Pour rééquilibrer la balance, les responsables de gauche plaident - depuis sa suppression en 2017 - pour la réinstauration de l’impôt sur la fortune. Récemment, le sujet a refait surface à la faveur d’un rapport de l’économiste proche d’Emmanuel Macron Jean Pisani-Ferry qui suggérait de rétablir temporairement cet impôt pour financer les coûteux investissements dans la transition écologique.

Dans l’opinion publique, l’idée séduit : fin mai, 55 % des Français interrogés dans le cadre d’un sondage YouGov pour Le HuffPost s’y disaient favorables. Mais l’idée a été balayée par Bercy, malgré quelques dissonances avec d’autres membres du gouvernement.

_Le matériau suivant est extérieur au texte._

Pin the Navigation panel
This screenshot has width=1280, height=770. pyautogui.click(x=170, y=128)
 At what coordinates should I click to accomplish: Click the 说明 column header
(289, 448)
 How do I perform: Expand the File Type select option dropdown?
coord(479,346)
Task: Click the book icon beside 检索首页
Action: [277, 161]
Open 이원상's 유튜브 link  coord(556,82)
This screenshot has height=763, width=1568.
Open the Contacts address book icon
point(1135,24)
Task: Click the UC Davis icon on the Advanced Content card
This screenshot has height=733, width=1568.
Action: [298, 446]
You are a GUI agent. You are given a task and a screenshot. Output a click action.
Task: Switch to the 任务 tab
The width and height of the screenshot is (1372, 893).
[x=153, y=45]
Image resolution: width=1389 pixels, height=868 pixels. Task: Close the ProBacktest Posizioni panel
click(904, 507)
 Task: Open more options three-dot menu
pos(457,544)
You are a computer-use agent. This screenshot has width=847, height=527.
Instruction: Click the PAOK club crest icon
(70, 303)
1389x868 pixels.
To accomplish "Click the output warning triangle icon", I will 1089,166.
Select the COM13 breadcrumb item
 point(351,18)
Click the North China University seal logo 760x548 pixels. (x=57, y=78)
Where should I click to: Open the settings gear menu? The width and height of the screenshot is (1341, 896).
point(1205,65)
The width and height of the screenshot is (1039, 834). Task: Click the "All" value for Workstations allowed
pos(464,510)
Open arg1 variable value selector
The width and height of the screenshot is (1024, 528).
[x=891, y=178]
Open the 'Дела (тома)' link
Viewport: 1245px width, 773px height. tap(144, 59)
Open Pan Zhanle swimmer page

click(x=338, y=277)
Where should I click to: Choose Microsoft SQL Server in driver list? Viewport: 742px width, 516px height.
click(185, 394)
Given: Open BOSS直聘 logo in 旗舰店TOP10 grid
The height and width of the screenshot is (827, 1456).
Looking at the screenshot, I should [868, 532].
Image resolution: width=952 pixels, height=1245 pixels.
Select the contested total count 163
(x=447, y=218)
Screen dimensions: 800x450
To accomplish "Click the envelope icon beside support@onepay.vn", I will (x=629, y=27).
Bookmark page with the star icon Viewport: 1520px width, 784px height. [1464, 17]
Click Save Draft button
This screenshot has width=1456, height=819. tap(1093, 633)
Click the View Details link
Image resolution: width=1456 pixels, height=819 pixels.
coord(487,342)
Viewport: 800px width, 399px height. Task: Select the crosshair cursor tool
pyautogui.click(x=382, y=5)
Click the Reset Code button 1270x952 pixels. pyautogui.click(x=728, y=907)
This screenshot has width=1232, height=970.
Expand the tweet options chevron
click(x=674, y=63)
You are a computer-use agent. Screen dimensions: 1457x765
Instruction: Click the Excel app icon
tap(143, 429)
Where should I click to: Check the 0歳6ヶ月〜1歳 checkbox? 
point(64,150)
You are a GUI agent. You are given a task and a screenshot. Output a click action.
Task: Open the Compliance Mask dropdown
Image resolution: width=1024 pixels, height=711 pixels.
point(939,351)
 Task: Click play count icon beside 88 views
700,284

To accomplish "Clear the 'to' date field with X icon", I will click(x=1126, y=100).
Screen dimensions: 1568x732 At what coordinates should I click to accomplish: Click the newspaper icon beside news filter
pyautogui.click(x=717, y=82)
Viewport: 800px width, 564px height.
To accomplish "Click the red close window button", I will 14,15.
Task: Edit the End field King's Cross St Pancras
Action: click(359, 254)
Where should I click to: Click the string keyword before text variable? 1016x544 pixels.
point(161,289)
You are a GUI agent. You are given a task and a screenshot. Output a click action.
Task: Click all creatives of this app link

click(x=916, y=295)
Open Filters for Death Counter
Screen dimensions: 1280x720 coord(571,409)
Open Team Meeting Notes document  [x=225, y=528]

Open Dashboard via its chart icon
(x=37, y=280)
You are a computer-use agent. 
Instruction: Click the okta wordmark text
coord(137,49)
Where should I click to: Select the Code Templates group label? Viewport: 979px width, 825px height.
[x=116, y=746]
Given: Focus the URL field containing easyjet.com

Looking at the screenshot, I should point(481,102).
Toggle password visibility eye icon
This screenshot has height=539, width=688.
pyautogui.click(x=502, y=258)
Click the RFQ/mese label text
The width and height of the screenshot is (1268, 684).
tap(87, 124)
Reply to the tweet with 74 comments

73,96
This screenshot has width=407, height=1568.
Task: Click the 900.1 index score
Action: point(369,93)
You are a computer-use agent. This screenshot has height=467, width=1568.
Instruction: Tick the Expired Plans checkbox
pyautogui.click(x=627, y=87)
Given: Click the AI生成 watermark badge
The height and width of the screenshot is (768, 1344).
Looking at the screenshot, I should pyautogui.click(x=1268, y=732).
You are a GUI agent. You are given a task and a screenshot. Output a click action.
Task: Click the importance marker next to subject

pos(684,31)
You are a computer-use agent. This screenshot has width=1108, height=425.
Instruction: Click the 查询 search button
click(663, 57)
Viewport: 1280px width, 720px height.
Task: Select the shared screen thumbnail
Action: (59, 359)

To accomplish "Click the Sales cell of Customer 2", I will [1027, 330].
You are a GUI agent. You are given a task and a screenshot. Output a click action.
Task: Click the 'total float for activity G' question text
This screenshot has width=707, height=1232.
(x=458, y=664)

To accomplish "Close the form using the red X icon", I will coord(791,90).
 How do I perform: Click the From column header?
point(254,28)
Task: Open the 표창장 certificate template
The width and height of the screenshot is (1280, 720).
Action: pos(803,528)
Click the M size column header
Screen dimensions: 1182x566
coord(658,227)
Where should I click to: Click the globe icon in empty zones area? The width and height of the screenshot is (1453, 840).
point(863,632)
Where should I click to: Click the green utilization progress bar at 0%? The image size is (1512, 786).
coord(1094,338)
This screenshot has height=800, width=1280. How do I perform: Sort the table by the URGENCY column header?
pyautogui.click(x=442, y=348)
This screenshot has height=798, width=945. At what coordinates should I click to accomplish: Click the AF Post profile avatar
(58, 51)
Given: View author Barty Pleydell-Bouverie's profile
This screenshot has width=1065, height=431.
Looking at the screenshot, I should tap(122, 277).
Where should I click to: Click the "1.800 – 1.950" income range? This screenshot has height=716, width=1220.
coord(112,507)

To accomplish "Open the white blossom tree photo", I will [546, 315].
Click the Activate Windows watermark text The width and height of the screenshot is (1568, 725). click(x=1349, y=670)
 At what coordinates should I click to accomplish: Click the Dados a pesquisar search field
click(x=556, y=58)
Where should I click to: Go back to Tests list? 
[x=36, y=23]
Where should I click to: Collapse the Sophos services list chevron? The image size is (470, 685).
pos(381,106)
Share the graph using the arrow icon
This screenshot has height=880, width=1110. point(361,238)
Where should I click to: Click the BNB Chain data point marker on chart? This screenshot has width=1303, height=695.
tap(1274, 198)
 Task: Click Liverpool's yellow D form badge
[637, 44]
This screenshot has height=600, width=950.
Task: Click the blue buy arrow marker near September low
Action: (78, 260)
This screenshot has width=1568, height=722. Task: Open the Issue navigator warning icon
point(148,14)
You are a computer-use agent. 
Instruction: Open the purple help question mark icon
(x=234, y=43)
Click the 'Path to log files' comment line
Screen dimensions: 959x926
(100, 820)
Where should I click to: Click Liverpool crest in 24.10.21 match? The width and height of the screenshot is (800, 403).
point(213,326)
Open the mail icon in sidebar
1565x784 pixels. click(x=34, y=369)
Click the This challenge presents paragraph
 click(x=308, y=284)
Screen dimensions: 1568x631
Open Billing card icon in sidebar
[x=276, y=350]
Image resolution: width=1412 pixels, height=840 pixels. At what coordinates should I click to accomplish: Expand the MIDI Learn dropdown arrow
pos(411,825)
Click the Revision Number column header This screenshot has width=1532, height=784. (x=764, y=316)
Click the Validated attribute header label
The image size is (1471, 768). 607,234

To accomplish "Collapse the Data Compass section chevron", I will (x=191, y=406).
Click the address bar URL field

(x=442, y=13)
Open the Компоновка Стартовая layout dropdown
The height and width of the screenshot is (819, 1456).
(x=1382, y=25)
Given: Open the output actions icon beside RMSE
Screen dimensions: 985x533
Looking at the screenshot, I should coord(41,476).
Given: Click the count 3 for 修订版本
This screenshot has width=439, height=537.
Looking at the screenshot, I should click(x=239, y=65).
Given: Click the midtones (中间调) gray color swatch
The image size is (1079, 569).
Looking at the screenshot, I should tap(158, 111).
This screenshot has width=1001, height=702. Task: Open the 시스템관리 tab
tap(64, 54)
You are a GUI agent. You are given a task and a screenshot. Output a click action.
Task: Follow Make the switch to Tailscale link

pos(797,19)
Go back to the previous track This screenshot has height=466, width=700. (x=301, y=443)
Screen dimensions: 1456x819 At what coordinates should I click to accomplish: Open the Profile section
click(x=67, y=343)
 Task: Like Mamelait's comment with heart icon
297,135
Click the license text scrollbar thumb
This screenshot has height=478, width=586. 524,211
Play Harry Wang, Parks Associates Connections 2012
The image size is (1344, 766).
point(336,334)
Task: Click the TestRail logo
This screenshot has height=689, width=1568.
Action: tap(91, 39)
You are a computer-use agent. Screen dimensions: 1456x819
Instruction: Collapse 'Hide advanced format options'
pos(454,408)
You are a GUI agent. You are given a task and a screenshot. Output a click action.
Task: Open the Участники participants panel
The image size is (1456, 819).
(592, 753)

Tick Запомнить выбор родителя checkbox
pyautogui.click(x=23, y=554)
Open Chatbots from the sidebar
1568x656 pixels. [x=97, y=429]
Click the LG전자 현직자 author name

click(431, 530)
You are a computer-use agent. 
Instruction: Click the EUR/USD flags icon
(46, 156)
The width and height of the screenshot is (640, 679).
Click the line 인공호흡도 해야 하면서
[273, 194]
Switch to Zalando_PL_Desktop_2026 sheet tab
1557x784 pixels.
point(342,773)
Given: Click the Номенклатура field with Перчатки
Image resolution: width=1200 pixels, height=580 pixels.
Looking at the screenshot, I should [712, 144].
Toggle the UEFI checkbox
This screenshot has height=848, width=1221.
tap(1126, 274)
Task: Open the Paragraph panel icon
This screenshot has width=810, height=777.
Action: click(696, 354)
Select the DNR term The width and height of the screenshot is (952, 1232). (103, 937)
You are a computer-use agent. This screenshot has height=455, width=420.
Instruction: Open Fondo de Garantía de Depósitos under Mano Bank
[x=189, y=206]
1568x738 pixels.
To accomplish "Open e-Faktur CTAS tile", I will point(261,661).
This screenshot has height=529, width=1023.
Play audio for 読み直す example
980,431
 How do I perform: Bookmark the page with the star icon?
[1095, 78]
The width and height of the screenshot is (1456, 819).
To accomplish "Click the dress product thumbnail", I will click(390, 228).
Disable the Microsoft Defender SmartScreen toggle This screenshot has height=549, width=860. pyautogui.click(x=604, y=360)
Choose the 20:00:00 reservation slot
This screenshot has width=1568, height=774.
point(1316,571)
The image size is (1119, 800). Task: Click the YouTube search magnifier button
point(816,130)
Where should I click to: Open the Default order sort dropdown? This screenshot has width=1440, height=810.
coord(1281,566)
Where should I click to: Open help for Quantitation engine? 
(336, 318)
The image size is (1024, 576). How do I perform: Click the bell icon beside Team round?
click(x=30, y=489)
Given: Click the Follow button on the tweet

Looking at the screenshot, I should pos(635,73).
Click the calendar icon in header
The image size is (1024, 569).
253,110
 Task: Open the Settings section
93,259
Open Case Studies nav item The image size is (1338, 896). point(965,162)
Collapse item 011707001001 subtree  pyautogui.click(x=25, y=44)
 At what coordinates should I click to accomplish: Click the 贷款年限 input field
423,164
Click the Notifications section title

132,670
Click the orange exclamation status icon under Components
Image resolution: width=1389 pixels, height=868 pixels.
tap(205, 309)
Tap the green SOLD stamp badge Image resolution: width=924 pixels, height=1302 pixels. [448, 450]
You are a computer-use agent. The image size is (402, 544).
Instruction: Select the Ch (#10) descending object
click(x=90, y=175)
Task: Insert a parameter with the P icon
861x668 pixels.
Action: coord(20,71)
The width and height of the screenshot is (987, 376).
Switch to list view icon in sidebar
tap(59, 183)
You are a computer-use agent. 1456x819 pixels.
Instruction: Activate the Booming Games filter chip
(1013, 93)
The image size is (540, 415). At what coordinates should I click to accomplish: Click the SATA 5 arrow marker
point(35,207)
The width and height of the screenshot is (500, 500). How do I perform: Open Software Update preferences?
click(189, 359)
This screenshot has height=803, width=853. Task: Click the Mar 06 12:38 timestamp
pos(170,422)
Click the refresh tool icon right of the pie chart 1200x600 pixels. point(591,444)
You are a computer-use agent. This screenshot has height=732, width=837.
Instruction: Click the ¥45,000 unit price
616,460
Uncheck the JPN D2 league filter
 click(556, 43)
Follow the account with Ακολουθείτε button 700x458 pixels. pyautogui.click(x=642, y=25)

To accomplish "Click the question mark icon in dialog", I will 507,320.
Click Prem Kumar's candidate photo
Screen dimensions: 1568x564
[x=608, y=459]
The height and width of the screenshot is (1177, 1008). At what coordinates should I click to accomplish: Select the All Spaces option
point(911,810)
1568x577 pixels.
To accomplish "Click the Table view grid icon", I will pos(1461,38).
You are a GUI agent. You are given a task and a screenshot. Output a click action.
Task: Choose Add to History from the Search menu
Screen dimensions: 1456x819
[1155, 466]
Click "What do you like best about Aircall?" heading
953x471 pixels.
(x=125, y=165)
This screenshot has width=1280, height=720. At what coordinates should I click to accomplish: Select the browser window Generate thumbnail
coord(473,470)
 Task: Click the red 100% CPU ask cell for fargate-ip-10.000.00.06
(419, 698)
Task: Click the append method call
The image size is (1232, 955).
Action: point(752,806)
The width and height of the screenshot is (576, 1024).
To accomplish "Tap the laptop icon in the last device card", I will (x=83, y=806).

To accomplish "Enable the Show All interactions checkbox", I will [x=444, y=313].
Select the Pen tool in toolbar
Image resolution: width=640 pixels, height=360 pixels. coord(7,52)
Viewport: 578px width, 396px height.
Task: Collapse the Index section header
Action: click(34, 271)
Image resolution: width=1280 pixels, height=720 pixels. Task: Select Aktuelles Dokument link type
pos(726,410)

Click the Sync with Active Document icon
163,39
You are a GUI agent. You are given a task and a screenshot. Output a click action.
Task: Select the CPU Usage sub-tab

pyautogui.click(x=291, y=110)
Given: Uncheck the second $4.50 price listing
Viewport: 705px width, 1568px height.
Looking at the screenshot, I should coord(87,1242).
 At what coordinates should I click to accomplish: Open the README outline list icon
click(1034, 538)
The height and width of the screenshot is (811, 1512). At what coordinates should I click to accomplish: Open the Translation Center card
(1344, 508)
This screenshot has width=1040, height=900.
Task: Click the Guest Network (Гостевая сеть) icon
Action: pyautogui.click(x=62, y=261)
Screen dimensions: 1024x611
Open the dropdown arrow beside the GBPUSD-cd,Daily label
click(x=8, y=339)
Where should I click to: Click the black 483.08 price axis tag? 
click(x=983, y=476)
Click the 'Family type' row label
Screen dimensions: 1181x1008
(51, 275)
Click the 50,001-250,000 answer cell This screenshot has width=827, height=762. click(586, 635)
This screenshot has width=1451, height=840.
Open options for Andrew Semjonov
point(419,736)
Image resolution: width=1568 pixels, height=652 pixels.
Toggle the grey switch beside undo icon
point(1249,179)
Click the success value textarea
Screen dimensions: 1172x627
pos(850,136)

Plus largement, l’IPP juge que la restauration de l’ISF serait sans effet pour rééquilibrer les écarts d’imposition. Ce type de prélèvement « n’a pu corriger la régressivité que nous documentons », avertissent les auteurs.

L’IPP juge en revanche « envisageable de taxer les revenus non distribués des holdings à l’impôt personnel sur le revenu » pour capter une partie des ressources des ultrariches qui échappent à l’impôt. « Si la taxation de la holding s’avérait générer de nouvelles formes d’optimisation, on pourrait envisager la taxation des actionnaires personnes physiques résidents fiscaux en France sur l’ensemble des résultats non distribués par les entreprises contrôlées », ajoute l’Institut.

La proposition a immédiatement été saluée par le président LFI de la Commission des Finances Éric Coquerel, également co-rapporteur d’une mission d’information sur l’imposition des entreprises. Mais cette hypothèse n’enchante guère le gouvernement, Bercy soulignant que les bénéfices non distribués « sont généralement réinvestis dans l’emploi et la croissance » des entreprises. L’exécutif croit davantage à l’impôt minimal mondial de 15 % sur les bénéfices des multinationales. Sur ce sujet, « une solution viable sur le long terme ne peut être qu’internationale », glisse-t-on à Bercy.